Directions for this task
Count the lines in the rows below that contain the string "setRefreshTokenValiditySeconds", treating case as significant. Give only the number.

Provided information
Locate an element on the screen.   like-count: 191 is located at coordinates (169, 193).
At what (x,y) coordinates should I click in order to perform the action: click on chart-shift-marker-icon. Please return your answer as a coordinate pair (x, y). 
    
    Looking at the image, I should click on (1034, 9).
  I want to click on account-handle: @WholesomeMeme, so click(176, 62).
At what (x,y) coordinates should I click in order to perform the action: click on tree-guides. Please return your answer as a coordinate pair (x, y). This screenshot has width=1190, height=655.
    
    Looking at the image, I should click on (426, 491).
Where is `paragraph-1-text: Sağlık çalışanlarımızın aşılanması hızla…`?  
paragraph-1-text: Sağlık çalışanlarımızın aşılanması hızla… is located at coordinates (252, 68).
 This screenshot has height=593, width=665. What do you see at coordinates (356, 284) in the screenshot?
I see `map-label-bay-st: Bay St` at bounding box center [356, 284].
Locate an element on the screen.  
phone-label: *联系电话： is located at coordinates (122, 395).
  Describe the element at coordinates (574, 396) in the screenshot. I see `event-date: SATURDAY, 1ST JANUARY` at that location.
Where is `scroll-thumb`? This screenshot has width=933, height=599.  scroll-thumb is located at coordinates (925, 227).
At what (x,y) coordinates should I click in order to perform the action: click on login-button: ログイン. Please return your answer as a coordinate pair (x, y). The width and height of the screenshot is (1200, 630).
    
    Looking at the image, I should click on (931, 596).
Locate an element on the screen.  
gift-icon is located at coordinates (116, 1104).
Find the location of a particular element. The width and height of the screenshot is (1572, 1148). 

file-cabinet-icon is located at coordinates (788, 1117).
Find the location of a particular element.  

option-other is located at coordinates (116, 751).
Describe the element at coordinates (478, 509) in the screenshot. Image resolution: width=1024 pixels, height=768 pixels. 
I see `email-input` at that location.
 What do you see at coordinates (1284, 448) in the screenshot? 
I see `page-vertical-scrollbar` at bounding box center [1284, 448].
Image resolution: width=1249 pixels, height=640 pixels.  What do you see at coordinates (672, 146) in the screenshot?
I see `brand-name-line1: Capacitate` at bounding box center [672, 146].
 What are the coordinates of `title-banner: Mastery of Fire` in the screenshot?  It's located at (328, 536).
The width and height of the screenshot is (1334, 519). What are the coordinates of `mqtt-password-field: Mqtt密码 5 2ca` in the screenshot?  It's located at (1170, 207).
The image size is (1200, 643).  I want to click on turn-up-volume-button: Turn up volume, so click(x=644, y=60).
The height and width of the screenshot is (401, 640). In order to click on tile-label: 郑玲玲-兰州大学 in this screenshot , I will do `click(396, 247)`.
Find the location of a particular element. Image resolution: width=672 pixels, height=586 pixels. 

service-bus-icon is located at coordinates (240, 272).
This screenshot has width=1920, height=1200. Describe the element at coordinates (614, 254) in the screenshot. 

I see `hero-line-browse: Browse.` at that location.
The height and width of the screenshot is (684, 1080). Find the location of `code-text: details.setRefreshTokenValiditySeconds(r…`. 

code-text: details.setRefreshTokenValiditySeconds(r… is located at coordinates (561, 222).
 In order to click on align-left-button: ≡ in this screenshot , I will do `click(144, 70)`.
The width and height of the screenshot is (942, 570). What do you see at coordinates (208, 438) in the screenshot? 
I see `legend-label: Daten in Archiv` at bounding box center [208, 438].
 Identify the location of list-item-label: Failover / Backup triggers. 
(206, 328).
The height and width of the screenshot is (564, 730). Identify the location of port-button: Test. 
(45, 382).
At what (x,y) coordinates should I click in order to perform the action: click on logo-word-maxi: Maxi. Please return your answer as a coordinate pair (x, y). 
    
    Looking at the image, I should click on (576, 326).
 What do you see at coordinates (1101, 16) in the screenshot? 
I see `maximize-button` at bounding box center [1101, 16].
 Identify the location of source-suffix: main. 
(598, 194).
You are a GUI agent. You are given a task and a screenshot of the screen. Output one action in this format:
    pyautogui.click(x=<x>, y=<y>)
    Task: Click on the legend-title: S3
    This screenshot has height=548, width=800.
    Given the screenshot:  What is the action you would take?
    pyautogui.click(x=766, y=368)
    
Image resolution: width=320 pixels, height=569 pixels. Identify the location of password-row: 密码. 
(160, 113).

Expected answer
2